An Alaska Native group, the Kaktovik Inupiat Corporation, submitted a proposal in September for the survey, in which heavy trucks would cross the frozen, snow-covered tundra and use acoustic signals to determine the location and size of any oil and gas deposits. They proposed that the survey begin later this month.
Environmentalists said the trucks and other equipment, including portable living quarters for up to 180 workers, would cause lasting damage to the tundra, citing tracks that are still visible from the only other seismic work in the refuge, conducted in the 1980s. Scientists also said the survey work could disturb or injure wildlife, including maternal polar bears who make dens in the snow along the coastal plain in the winter, where they give birth to and nurse cubs.

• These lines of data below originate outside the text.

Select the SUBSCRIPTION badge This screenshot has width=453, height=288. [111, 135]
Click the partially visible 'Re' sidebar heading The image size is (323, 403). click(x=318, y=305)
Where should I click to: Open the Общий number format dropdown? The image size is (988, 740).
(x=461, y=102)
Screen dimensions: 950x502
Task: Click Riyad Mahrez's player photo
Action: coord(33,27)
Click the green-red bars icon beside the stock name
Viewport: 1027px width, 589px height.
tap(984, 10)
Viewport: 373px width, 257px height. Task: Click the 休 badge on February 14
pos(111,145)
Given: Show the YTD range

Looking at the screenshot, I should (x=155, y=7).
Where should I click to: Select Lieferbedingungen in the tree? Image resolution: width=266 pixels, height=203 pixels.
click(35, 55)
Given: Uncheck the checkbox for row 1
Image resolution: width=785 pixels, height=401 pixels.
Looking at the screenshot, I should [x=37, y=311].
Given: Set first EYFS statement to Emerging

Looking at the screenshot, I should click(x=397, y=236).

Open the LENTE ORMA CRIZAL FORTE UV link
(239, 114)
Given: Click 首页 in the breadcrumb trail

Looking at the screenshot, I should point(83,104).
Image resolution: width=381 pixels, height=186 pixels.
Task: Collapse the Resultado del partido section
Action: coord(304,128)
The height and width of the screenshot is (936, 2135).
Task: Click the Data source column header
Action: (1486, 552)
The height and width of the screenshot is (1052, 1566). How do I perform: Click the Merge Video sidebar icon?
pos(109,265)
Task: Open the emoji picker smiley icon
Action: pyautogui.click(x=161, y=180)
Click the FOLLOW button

The bureau issued an environmental assessment of the proposed survey and found that it would not cause significant damage. Separately, the United States Fish and Wildlife Service had found that the work would have “no more than a negligible impact” on the numbers of polar bears in the region. A decision on whether to allow the work to proceed is expected soon.
The lease sales are not the only effort by the Trump administration to open more of northern Alaska to oil development. On Monday, the Interior Department moved to remove protections against exploration and drilling for millions of acres in the National Petroleum Reserve in Alaska, which is well west of the wildlife refuge.
There already are drilling projects in the eastern part of the reserve, which was created in the 1920s and, at 23.6 million acres, is larger than the refuge. But a management plan prepared by the Obama administration had put about half of the acreage off limits for oil development.
Under Mr. Trump, the Interior Department developed a new management plan that reduced the area that was protected. The plan was finalized Monday; in all, about 18 million acres of the reserve are now available for oil development. But lawsuits filed by environmental groups against the plan remain pending.